## Action item
Output the data in full. Keep every entry exactly as written.

Stored items from a collection:
┄┄┄┄┄┄┄┄┄┄

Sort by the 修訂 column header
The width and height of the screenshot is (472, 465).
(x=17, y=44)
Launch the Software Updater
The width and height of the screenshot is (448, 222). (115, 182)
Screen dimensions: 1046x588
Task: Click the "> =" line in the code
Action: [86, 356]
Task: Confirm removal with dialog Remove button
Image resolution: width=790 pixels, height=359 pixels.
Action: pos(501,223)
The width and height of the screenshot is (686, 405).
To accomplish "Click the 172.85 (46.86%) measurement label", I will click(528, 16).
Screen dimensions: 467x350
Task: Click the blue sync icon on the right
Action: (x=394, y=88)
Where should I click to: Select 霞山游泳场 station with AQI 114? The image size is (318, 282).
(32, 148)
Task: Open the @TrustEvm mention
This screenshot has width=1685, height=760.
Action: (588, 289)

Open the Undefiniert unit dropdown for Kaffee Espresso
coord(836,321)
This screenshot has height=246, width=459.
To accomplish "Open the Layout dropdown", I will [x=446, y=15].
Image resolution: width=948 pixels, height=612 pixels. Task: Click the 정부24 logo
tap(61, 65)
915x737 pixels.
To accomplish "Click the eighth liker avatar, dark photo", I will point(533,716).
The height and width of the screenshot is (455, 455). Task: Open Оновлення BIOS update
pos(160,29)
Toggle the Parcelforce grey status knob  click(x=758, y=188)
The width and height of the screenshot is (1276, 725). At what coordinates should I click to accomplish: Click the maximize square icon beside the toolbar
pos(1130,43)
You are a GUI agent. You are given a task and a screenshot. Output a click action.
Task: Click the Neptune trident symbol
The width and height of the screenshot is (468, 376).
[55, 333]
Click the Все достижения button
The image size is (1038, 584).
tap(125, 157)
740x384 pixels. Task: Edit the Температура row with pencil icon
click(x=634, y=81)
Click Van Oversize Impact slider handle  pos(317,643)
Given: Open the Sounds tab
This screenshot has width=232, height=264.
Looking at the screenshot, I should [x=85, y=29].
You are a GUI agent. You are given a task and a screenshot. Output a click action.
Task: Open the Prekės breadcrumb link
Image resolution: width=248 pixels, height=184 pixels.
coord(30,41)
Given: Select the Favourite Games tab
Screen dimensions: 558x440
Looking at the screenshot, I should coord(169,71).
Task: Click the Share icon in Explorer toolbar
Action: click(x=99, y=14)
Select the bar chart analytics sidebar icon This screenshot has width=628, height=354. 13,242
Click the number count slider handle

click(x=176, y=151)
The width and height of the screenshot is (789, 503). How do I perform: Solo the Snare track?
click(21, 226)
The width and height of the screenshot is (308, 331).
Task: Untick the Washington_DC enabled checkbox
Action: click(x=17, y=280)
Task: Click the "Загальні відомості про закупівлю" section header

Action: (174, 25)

┄┄┄┄┄┄┄┄┄┄

## Written answer
Sort by the 修訂 column header
The width and height of the screenshot is (472, 465).
(x=17, y=44)
Launch the Software Updater
The width and height of the screenshot is (448, 222). (115, 182)
Screen dimensions: 1046x588
Task: Click the "> =" line in the code
Action: [86, 356]
Task: Confirm removal with dialog Remove button
Image resolution: width=790 pixels, height=359 pixels.
Action: pos(501,223)
The width and height of the screenshot is (686, 405).
To accomplish "Click the 172.85 (46.86%) measurement label", I will click(528, 16).
Screen dimensions: 467x350
Task: Click the blue sync icon on the right
Action: (x=394, y=88)
Where should I click to: Select 霞山游泳场 station with AQI 114? The image size is (318, 282).
(32, 148)
Task: Open the @TrustEvm mention
This screenshot has width=1685, height=760.
Action: (588, 289)

Open the Undefiniert unit dropdown for Kaffee Espresso
coord(836,321)
This screenshot has height=246, width=459.
To accomplish "Open the Layout dropdown", I will [x=446, y=15].
Image resolution: width=948 pixels, height=612 pixels. Task: Click the 정부24 logo
tap(61, 65)
915x737 pixels.
To accomplish "Click the eighth liker avatar, dark photo", I will point(533,716).
The height and width of the screenshot is (455, 455). Task: Open Оновлення BIOS update
pos(160,29)
Toggle the Parcelforce grey status knob  click(x=758, y=188)
The width and height of the screenshot is (1276, 725). At what coordinates should I click to accomplish: Click the maximize square icon beside the toolbar
pos(1130,43)
You are a GUI agent. You are given a task and a screenshot. Output a click action.
Task: Click the Neptune trident symbol
The width and height of the screenshot is (468, 376).
[55, 333]
Click the Все достижения button
The image size is (1038, 584).
tap(125, 157)
740x384 pixels. Task: Edit the Температура row with pencil icon
click(x=634, y=81)
Click Van Oversize Impact slider handle  pos(317,643)
Given: Open the Sounds tab
This screenshot has width=232, height=264.
Looking at the screenshot, I should [x=85, y=29].
You are a GUI agent. You are given a task and a screenshot. Output a click action.
Task: Open the Prekės breadcrumb link
Image resolution: width=248 pixels, height=184 pixels.
coord(30,41)
Given: Select the Favourite Games tab
Screen dimensions: 558x440
Looking at the screenshot, I should coord(169,71).
Task: Click the Share icon in Explorer toolbar
Action: click(x=99, y=14)
Select the bar chart analytics sidebar icon This screenshot has width=628, height=354. 13,242
Click the number count slider handle

click(x=176, y=151)
The width and height of the screenshot is (789, 503). How do I perform: Solo the Snare track?
click(21, 226)
The width and height of the screenshot is (308, 331).
Task: Untick the Washington_DC enabled checkbox
Action: click(x=17, y=280)
Task: Click the "Загальні відомості про закупівлю" section header

Action: (174, 25)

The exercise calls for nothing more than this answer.